When Alissa and I met up two weeks ago to resolve our conflict, we started out by listening to this song that she'd sent me many many months ago. It sings of the miracles Jesus performed. For me, these are much-needed reminders of hope.

Monday, May 16, 2016

Struggling to love

In his last lecture, Randy Pausch posits that "the best gift an educator can give is to get somebody to become self reflective." That, combined with the wisdom my best friend Marissa has shared with me - "preach the sermon you yourself need to hear" - means tonight's blog post is more about what I need to learn, and my hope along the way is that someone else, whether you're friend, family, or a stranger on the Internet, will join me in my journey toward trying to have a little more understanding a little less judging. It's a journey on which I frequently stumble and trip and fall.

I am struggling to love. I am struggling to act like I believe I, as a Christ-follower, should. And I am struggling to have mercy and compassion and understanding toward those whom, in my hurt and broken judgement, I do not want to extend Grace.

In short: three of the past four weekends have each beaten me down emotionally, and quite severely. The details of each incident aren't that important, because I'd rather dwell on my response, than the hurt. (Also to be clear: this isn't about "oh poor me." This is about documenting my struggle, because while I wish I had it all figured out, I think it's more edifying to be honest.)

In each case, my natural desire was, and remains: lash out. I've been wronged, after all! Shouldn't I defend myself? Isn't that fair?

It probably is "fair" by most people's definitions. But it's not Jesus-like.

Last week at Upper Room, Stefan (our worship leader, who is preaching for a 4-sermon series this month) presented a beautiful sermon about violence. Not only physical violence; also emotional, sexual, economic (like sanctions against other countries), social, cultural, and psychological. And at the end he talked about what our response, as a Church, and as individual Christians, might look like. I think it's worth sharing:

  • Recognize and confess our own violence.
  • Seek to understand the violence of others instead of condemning it. There's a message they're trying to tell you. It's hard to condemn if you're honest about your own violence.
  • Disrupt the law of necessity. When you put God in the mix, it changes the scenario. For example, we think work is going to give us fullness, and so the Christian response is Sabbath, which cuts off the lie of necessity. Everyone thinks money is going to give us freedom, and Christians instead give, to resist that lie of necessity. We need to do the same with violence.
  • Absorb the violence we deserve and don't return it. The only way to stop the cycle is that it has to stop with someone. This is really hard. This is redemptive for the self.
  • Absorb the violence we don't deserve. This is the picture of Jesus, of the cross. This is redemptive for the world. And the world won't be able to make sense of it. It's the most Christ-like thing we can engage in.
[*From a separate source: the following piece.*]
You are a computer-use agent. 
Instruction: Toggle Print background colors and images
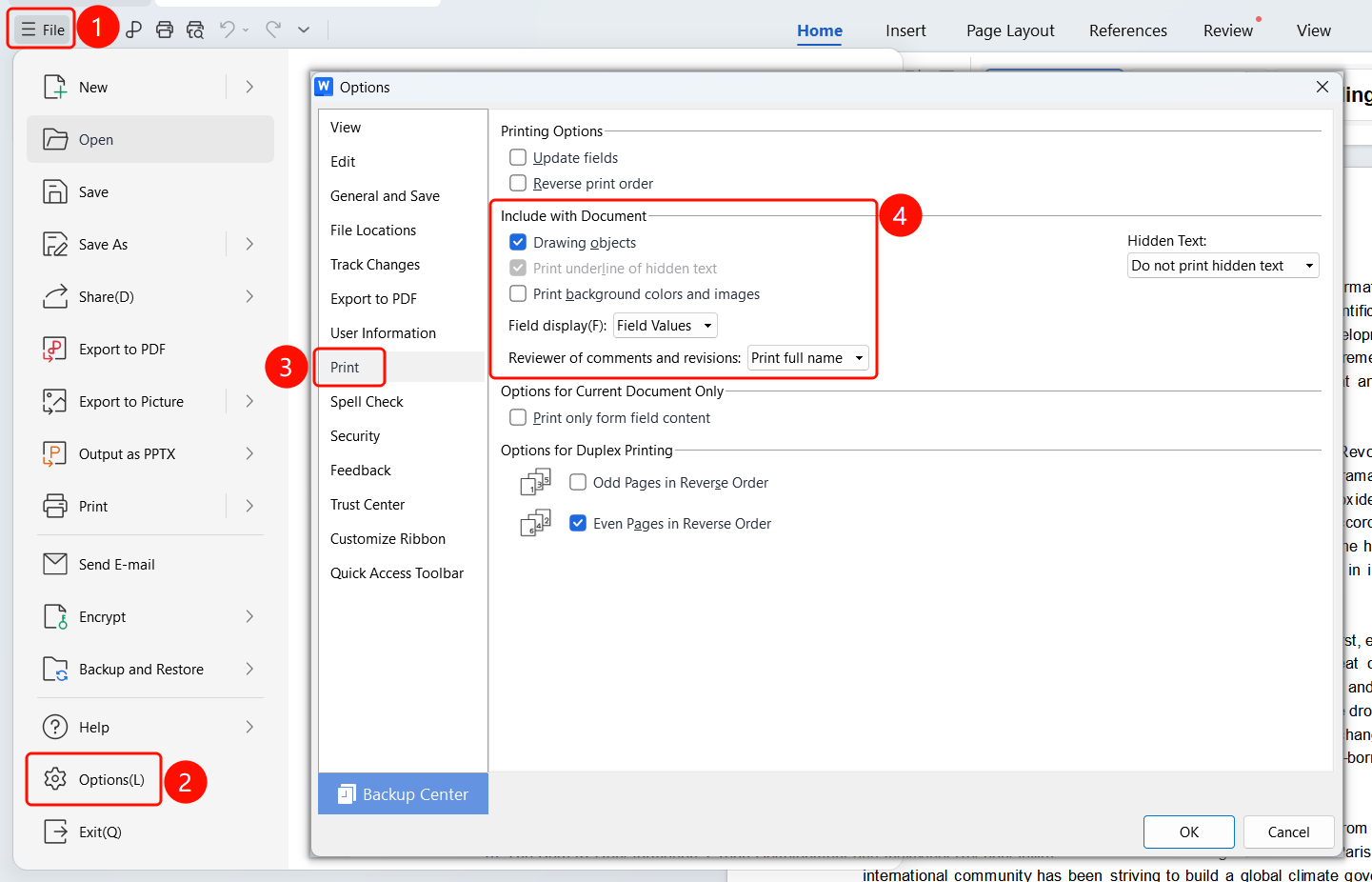tap(518, 293)
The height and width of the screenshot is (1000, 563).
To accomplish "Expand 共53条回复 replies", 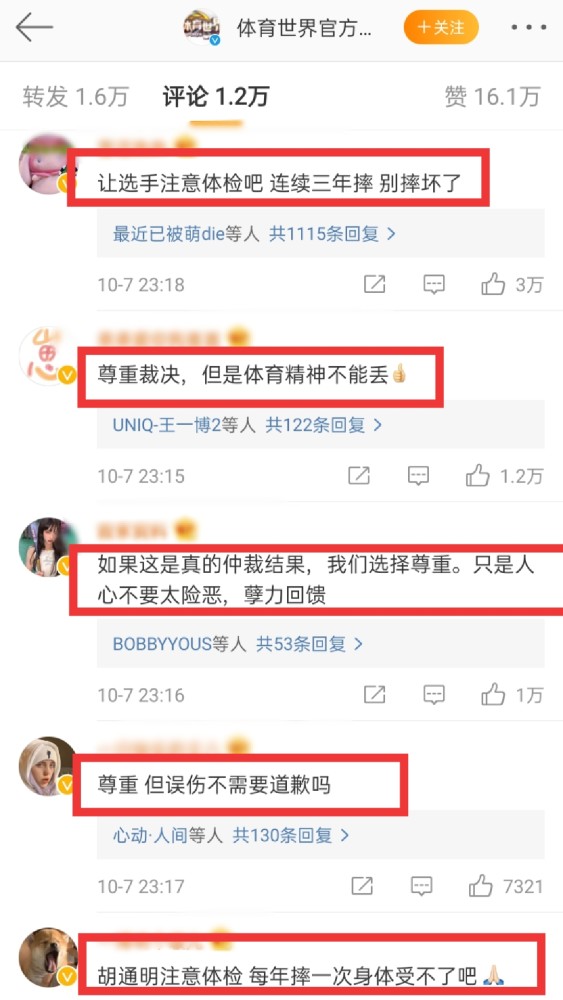I will click(x=309, y=644).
That last one on the list. Wow.

Less than a week after Stefan preached that, I would have the opportunity to put it into practice.

And let me tell you, it sucks.

It's going through withdrawal from an addiction I never realized I had: self-righteousness. Fighting against a deep-seated need to prove why I'm right, and the other person is wrong. Restraining myself every hour from the urge to whip out my phone and start drafting a scathing response.

In the end, my addiction to "rightness" was defeated only by God's grace, not my own strength. This frustrates me, because it makes me dependent (on God), and I don't like knowing I'm dependent. (though isn't that exactly what Christian doctrine teaches me I should be, even from the earliest stories in my book of scriptures?)

Even though I'd given myself a hard-pass on seeking reconciliation, God hadn't. I rarely invoke the "God Called me to such-and-such," because I think the words lose their power when over-used. This is one case, though, where I believe I can say God was tugging at my heart to seek peace. I can say that because, well, it didn't come from inside of me, and it certainly didn't come from my spiritual enemies, so that really leaves only one other source. With this intent in mind, last night at church I asked two separate prayer-warriors to pray over me, because I knew I didn't have strength to fight the devils whispering constant streams of anger into my mind.

While the final outcome is yet to be determined (both in terms of this specific relationship, and in general about my addiction to proving myself right), I can say that for last night, the prayers worked. I was able to collect my thoughts into a letter that turned out calm, thoughtful, compassionate, thankful, and also, sincerely apologetic for the wrongs I had committed. How the other person responds is well beyond my control. I only can control my own words and actions, and the choice to respond with love, rather than escalating violence.

I even got to share my story with a coworker today, too, and who knows the reaching effect that may have in his interactions with others?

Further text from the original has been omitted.